(Houston Party, 2003)

A juzgar por lo que se oye en las pistas, sin duda “ Such great heights” está siendo el pildorazo indie de la temporada primavera-verano 2003. La coartada sobre el papel parece diseñada por el bisturí de una revista de tendencias: una teórica colisión entre el indie rock y la indietrónica, ambos con denominación de origen ya que los responsables del proyecto son Jimmy Tamborello ( DNTEL, FIGURINE) y Benjamín Gibbard ( DEATH CUB FOR CUTIE).Y ya sabemos todos que eso de poner puentes entre estilos supuestamente distantes - y exagerar el hallazgo hasta lo inimaginable- viste mucho entre quienes sitúan sus gustos musicales las listas de lo “in y de lo “out” (¿MISS KITTIN sigue “in” o ya es “out” como FISHERSPOONER y CONSOLE, que hace nada también eran “in” y resulta que ahora también son “out”?).

Sin embargo, la práctica es sustancialmente diferente: melodías y esquemas hurtados con total trasparencia y descaro al synth-pop ochentero (el susodicho tema lo podrían haber firmado perfectamente A-HA -que no OMD o Soft Cell-) sometidos a una capa de barniz de software actual y la anécdota (esa que se repite constantemente y pone al fan en posición de “entendido” y de “mira que cosas más extrañas escucho” ) de que el disco se ha elaborado de manera epistolar, de ahí la nomenclatura del proyecto. Vamos, como nuestros extintos Telefilme y nadie le ha sacado tanto glamour, pese a ser infinitamente mejores.

“Such great heights” opera de gancho idílico gracias ese pop desacomplejado que guarda un resquicio de encantadora timidez adolescente, pero no es el único. Por ejemplo, “Clark Gable” podría convertirse en breve en el siguiente hit de un disco correcto que tiene sus momentos de brillo ( el sentido melódico de “The disdrict sleeps alone tonight”, la hermosísima “Recycled Air” o ese alucinado “Natural Athem”), pero ante el cual, escuchado globalmente y tropezándose con más de una nadería en el camino ( y empachado de crujiditos y micro ritmos, muchas veces innecesarios), uno llega a la conclusión de que se han sacado las cosas de madre y que esto tiene toda la pinta de ser la sensación de la temporada y el olvido de la siguiente. Se admiten apuestas al respecto: ¿ qué será de THE POSTAL SERVICE en 2004?, ¿ le pasará lo que a LADYTRON, hace nada “ese impresionante grupo de pop” y hoy en el cajón del olvido?.

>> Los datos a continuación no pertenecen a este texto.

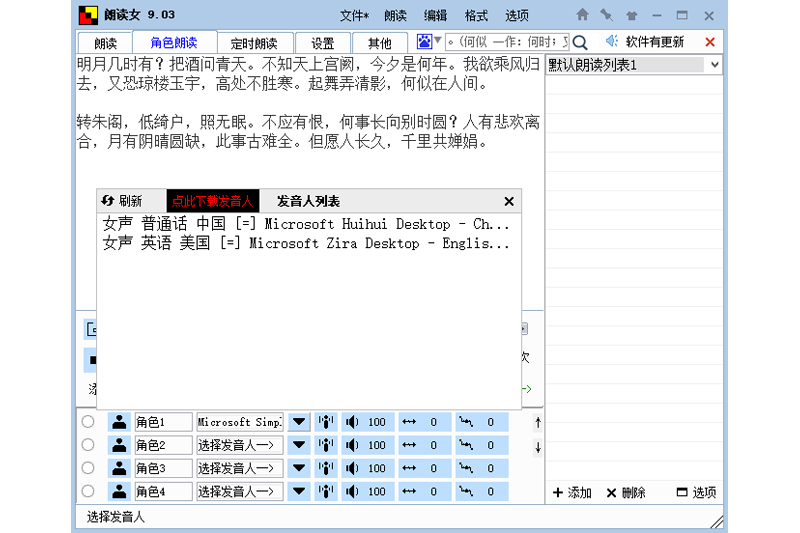This screenshot has width=800, height=533.
Task: Click the magnifier search icon
Action: 580,42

Mientras tanto, a bailarlos todo el verano aprovechando el momento en toda su intensidad. Como si fuera uno de esos rolletes de verano que se disfrutan, se gozan y luego se desvanecen en la memoria vital ante la llegada de la pasión verdadera, la que da vértigo, enardece la sangre y pone la vida de uno patas arriba. Y es que yo el día 20 de agosto me voy a ver a PJ HARVEY!!!.